Apesar das alterações nos comandos da proteção civil, locais e regionais, a substituição de comandantes experimentados por imberbes militantes socialistas, a tardia ativação de meios aéreos de combate (tragédia de Pedrogão ocorreu ainda em junho) e o não prolongamento do período critico (tragédia de 11 Outubro na região de Coimbra e Viseu), apesar de todos os avisos face ao calor desse verão, a responsabilidade pelas tragédias de 2017 foi rapidamente atribuída às alterações climáticas. Tal como agora nas consequências das cheias.
As alterações climáticas são uma realidade que importa não ignorar, mas não surgem de surpresa e compete ao Estado e ao Governo adaptar a resposta a estas realidades, antecipar problemas e preparar atempadamente as respostas. Que eu saba, as alterações climáticas não têm culpa da falta de manutenção das sargetas, dos buracos nos diques etc etc etc. Curiosamente, muitos dos que agora mais falam sobre alterações climáticas são os mesmos que foram negligentes com a poluição no rio Tejo, no rio Nabão, que não fiscalizam as pedreiras, que atribuem concessões de lítio em reserva natural, que financiam empresas condenadas por poluição, entre muitas outras contradições.

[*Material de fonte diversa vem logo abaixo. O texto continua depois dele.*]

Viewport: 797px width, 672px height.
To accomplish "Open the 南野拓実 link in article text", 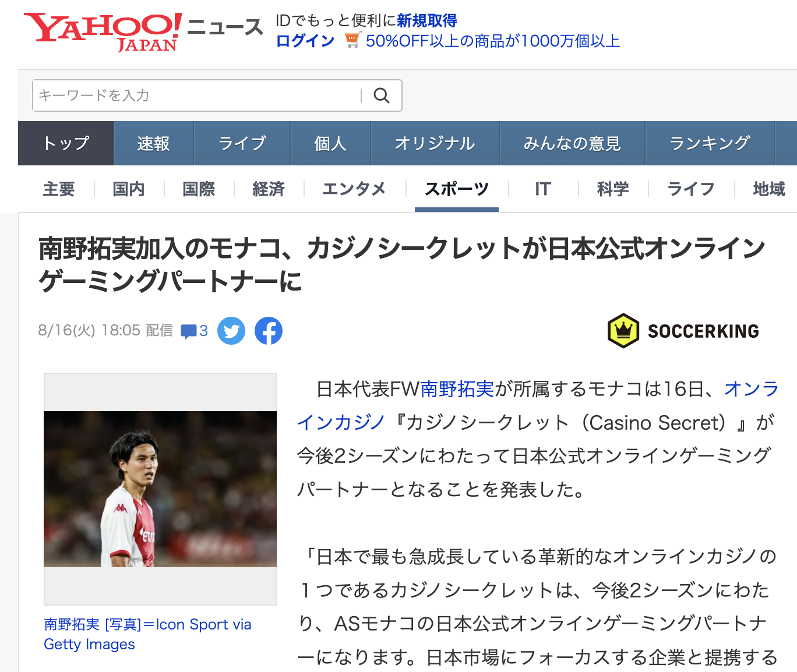I will pyautogui.click(x=457, y=388).
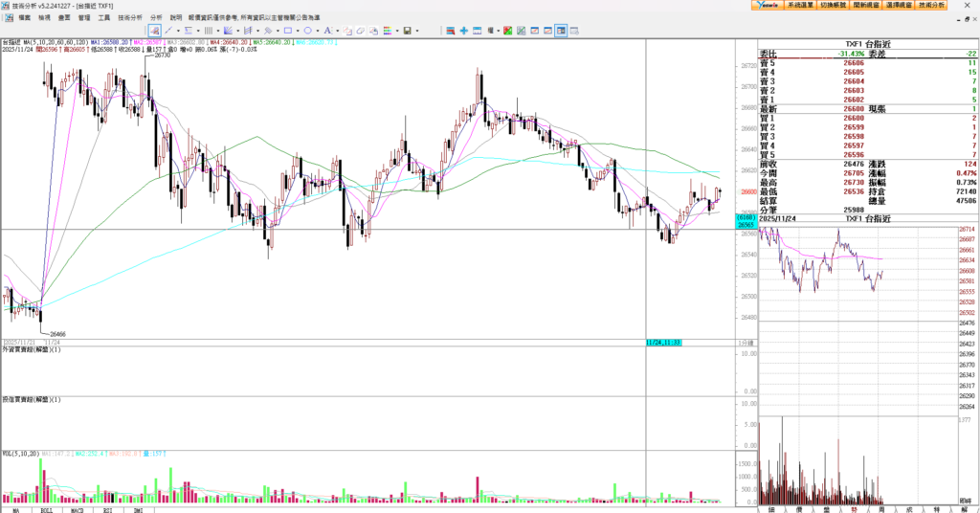Toggle the blue crosshair cursor icon
The width and height of the screenshot is (980, 513).
click(x=464, y=31)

Bem sei que a falta de manutenção de alguns equipamentos infraestruturas não é de hoje nem é uma responsabilidade de apenas um governo. Pensava que o país tinha aprendido com a tragédia de Entre-os-Rios mas afinal não. Há investimentos que não são adiáveis ou negligenciáveis e escrevo este artigo porque me revolta ver decisores políticos a tentarem ignorar a realidade e a mascarar as suas/nossas responsabilidades culpando a mãe natureza. É o caminho mais fácil, mas o mais irresponsável.

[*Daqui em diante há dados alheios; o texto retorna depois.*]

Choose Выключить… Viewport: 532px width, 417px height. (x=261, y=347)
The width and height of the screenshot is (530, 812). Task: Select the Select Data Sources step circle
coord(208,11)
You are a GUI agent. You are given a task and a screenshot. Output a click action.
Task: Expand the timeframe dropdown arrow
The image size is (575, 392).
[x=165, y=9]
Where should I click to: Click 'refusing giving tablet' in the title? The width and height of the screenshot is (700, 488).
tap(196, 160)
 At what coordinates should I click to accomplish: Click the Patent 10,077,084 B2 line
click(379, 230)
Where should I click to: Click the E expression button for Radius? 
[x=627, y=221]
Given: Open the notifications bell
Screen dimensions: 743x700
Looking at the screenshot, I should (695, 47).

Quando ontem ouvia a senhora Ministra da Agricultura a culpar as alterações climáticas pelo que se passou no Mondego, recordava um diferendo que tivemos quando a senhora era ainda autarca em Abrantes e que passo a contar. O açude insuflável que existia no rio Tejo entre Abrantes e o Rossio não funcionava há vários meses. Verificada a situação, que prejudicava também a passagem de peixe que subia o rio, a então autarca mandou dizer o que “açude estava em baixo por solicitação da Infraestruturas de Portugal que fazia obras na ponte do Rossio ao Sul do Tejo localizada a montante. Cruzada a informação com a IP rapidamente percebemos que era mentira e que não havia qualquer indicação para tal no período em causa. Fomos verificar in loco e afinal o equipamento insuflável do açude estava danificado já que não era feita a manutenção porque o contrato com a empresa fornecedora do Município de Abrantes tinha caducado, se não estou em erro, dois anos antes. Pelos vistos o problema era mesmo a falta de manutenção e de investimento, tal como agora no Mondego.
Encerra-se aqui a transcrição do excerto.